■ AIM OF THE EXERCISE
Resume the tutorial on PostgreSQL INCLUDE columns, picking up right after its last sentence.

■ SOURCE
──────────

Understanding which queries benefit guides you to create indexes that improve real query performance.
6
AdvancedLimitations and Trade-offs of INCLUDE Columns
🤔Before reading on: Do you think including many columns in an index always improves performance? Commit to your answer.
Concept: Including columns increases index size and maintenance cost, so balance is needed.
While INCLUDE columns speed up reads, they make the index bigger and slower to update. Large indexes use more disk space and memory. Also, INCLUDE columns cannot be used for searching or sorting, only for covering queries.
Result
Indexes with many included columns may slow down writes and use more resources, so use INCLUDE wisely.
Knowing the costs prevents over-indexing and helps maintain overall database performance.
7
ExpertHow PostgreSQL Stores and Uses INCLUDE Columns Internally
🤔Before reading on: Do you think INCLUDE columns are stored in the same way as key columns inside the index? Commit to your answer.
Concept: INCLUDE columns are stored in the index leaf pages but are not part of the search key, affecting storage and usage.
PostgreSQL stores key columns in the index tree to organize and search data. INCLUDE columns are stored only in the leaf nodes, so they don't affect the tree structure or search order. This design allows quick access to included data without changing index navigation.
Result
Queries can fetch included columns efficiently, but these columns cannot be used for filtering or ordering.
Understanding this internal design explains why INCLUDE columns improve read performance without affecting index search behavior.
Under the Hood
PostgreSQL builds a B-tree or other index structure using key columns to organize data. INCLUDE columns are stored only in the leaf nodes of the index. When a query uses the index, PostgreSQL navigates the tree using key columns, then reads the leaf node to get both key and included columns. This avoids accessing the main table (heap) if all needed columns are in the index.
Why designed this way?
Storing INCLUDE columns only in leaf nodes keeps the index tree smaller and faster to search. It also avoids complicating the index structure since included columns are not used for searching or sorting. This design balances read speed improvements with manageable index size and update cost.
Index Structure:

┌───────────────┐
│   Root Node   │
│ (Key Columns) │
└──────┬────────┘
       │
┌──────▼────────┐
│ Internal Node │
│ (Key Columns) │
└──────┬────────┘
       │
┌──────▼─────────────────────────────┐
│ Leaf Node                          │
│ ┌───────────────┐ ┌───────────────┐│
│ │ Key Columns   │ │ INCLUDE Cols  ││
│ └───────────────┘ └───────────────┘│
└────────────────────────────────────┘
Myth Busters - 3 Common Misconceptions
Quick: Do you think INCLUDE columns can be used to filter query results like key columns? Commit to yes or no.
Common Belief:INCLUDE columns can be used in WHERE clauses to filter data because they are part of the index.
Tap to reveal reality
Reality:INCLUDE columns are stored only for covering queries and cannot be used to filter or sort results.
Why it matters:Using INCLUDE columns in WHERE clauses will not use the index for filtering, leading to slower queries and confusion.
Quick: Do you think adding many columns to INCLUDE always improves query speed? Commit to yes or no.
Common Belief:Adding more columns to INCLUDE always makes queries faster because more data is in the index.
Tap to reveal reality
Reality:Including many columns increases index size and slows down writes, which can hurt overall performance.
Why it matters:Overusing INCLUDE can cause slower inserts, updates, and more disk usage, harming database health.

──────────

■ DATASET CONTENT

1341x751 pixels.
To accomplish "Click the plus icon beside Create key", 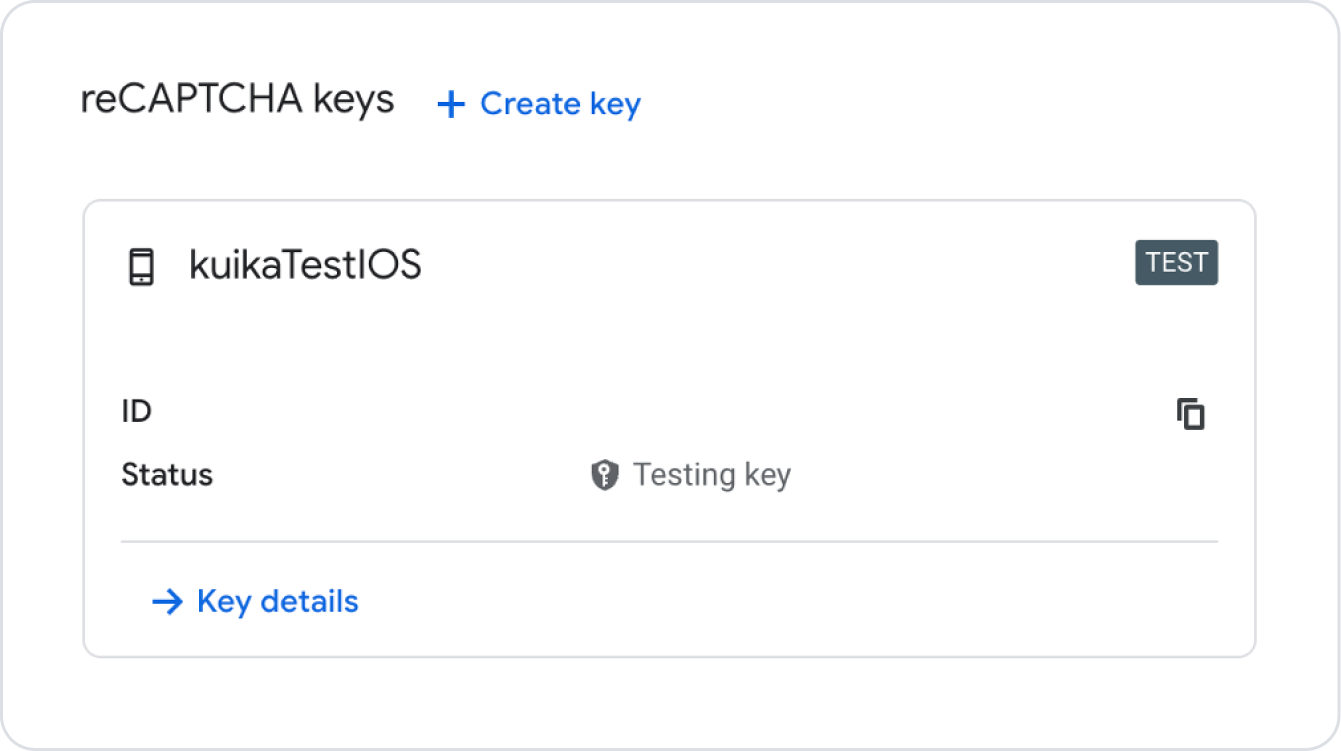I will [x=451, y=104].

──────────

■ RIGHT ANSWER
Quick: Do you think a covering index completely replaces the need for the main table in all queries? Commit to yes or no.
Common Belief:A covering index means the main table is never accessed for queries using that index.
Tap to reveal reality
Reality:Covering indexes only avoid main table access if the query selects only indexed and included columns; otherwise, the main table is still needed.
Why it matters:Assuming the main table is never accessed can lead to wrong expectations about query performance.
Expert Zone
1
INCLUDE columns do not affect index uniqueness constraints, so unique indexes can include non-key columns without changing uniqueness rules.
2
PostgreSQL does not store INCLUDE columns in the index's internal nodes, which keeps tree traversal efficient even with large INCLUDE sets.
3
Covering indexes with INCLUDE are especially beneficial for read-heavy workloads with frequent queries selecting a small set of columns.
When NOT to use
Avoid using INCLUDE columns when queries need to filter or sort by those columns; instead, create separate indexes on those columns. Also, do not include large or frequently changing columns as INCLUDE because it increases index maintenance cost.
Production Patterns
In production, covering indexes are used to optimize common queries that select a few columns but filter by others, such as user lookups by email including last login time. DBAs monitor index size and write performance to balance benefits.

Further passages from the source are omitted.